Finance Minister Chrystia Freeland’s second pandemic budget turned Canada’s fiscal focus to making life more affordable for people and giving a long-needed boost to Canadian productivity.
But Freeland wrapped Thursday’s budget in copious amounts of yellow caution tape, warning of extreme economic uncertainty posed by Russia’s invasion of Ukraine and the lingering effects of COVID-19.
She made clear the budget is winding down pandemic-related spending that headlined the last two years, and shifting to social economic drivers like housing, immigration and child care.
That should help the Liberals pass the budget easily given their new deal with the New Democrats, with multiple NDP priorities such as dental care, green jobs and a tax on excess bank profits making the cut.
Freeland warned heavily about the security threat posed by Russia’s aggression in Europe, responding with more than $8 billion in new defence spending and up to $1 billion more in new loans for Ukraine.
While the injection of new military spending will be welcome, most of the money isn’t earmarked to be spent until later years and the budget doesn’t say what the majority will be spent on.
Federal spending falls to $452 billion in the new fiscal year, which includes more than $31 billion in new spending over the next five years.
It’s targeted at speeding the flow of goods through the country’s supply chains, boosting housing supply and jolting businesses out of an anemic period of investment.
But the deficit balloons to $52.8 billion, above earlier estimates of $44.1 billion, the lowest since the pandemic started but nowhere near pre-pandemic levels.
Health
The government put forward a spending plan to launch dental care for low- and middle-income families in 2022, which is a key element of the Liberals’ confidence and supply agreement with the NDP to prevent an election until 2025.
The plan is to begin with children under 12 in 2022 at an initial cost of $300 million, with an expected annual cost of $1.7 billion once the program is fully implemented.
There was little in the way of new funding for Canada’s struggling health-care systems overall.
Health transfers to the provinces will increase by nearly five per cent this year, but only because the economic outlook is sunnier than expected.
As previously announced, the government also plans to send provinces $2 billion to help them work through the massive surgical backlogs that mounted over the course of the pandemic.
Housing
In the hopes of easing the housing crisis, the budget includes more than $10 billion in funding meant to speed up home construction and repairs.
The commitments are part of a raft of promises that also include a two-year ban on foreign investors buying homes and tax measures meant to reduce speculation.
Increasing housing supply is the clear focus of the spending commitments, which include $4 billion for municipalities as part of a housing accelerator fund, $1.5 billion for affordable housing and $4.3 billion for Indigenous housing.
Energy
Ottawa has unveiled a tax credit worth $2.6 billion over five years to help Canada’s energy sector invest in carbon capture and storage technology.

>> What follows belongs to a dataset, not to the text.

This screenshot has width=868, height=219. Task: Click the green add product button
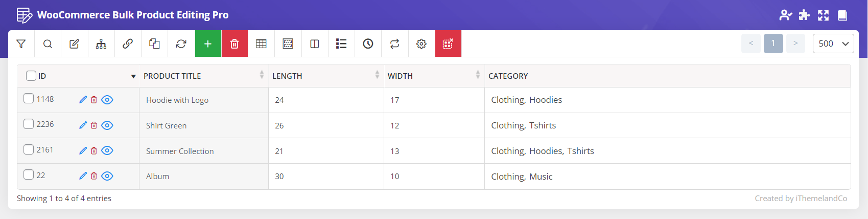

The technology traps greenhouse gas emissions from industrial sources and stores them deep in the ground to prevent them from being released into the atmosphere.
There are only a handful of carbon capture projects currently up and running in Canada, one being SaskPower’s Boundary Dam project.
Companies will be able to claim a tax credit of up to 60 per cent for eligible projects, starting in 2022.
Indigenous affairs
Expectations were high and the Assembly of First Nations alone had asked to see $44 billion in the budget to address current housing needs, which include issues around repairs and overcrowding.
The 2022 spending plan released Thursday gives $4 billion, including $652 million this fiscal year, to Indigenous Services Canada and Crown-Indigenous Relations and Northern Affairs to speed up work on the issue, including $2.4 billion for on-reserve housing.
The budget also fulfils a Liberal campaign pledge to put $300 million over five years toward building an urban, rural and northern Indigenous housing strategy.
The government is also preparing to spend about $210 million more over five years on helping communities contend with the harmful past of residential schools, including searching for unmarked graves and making sure the federal government hands over related documents.
New investment
The measures unveiled in the 2022 federal budget would see $15 billion over five years put into a fund designed to alleviate risks for private companies to make it more palatable to spend on research and technology.
The cash for what the Liberals call the “Canada Growth Fund” will come through existing dollars baked into the government’s fiscal framework.
The fund and a sister agency to help commercialize new discoveries add to the handful of arm’s-length agencies the Liberals have created over the years, which experts say have a mixed track record.
Saskatchewan premier reacts
In an emailed statement, Premier Scott Moe said the budget didn’t create incentives to stimulate the economy to pay for the federal government’s programs.
It also didn’t meet Saskatchewan’s expectations, notably in the energy sector.
“While it appears federal NDP and Liberal priorities have been addressed, this budget misses the mark for provincial priorities when it comes to the Canada Health Transfer and initiatives for the energy sector, like enhanced oil recovery and a concrete plan for carbon capture utilization and storage,” Moe wrote.
“The Trudeau government had an opportunity to make a clear commitment to North American energy independence, but of course, that’s something we will never see in an NDP-Liberal budget.”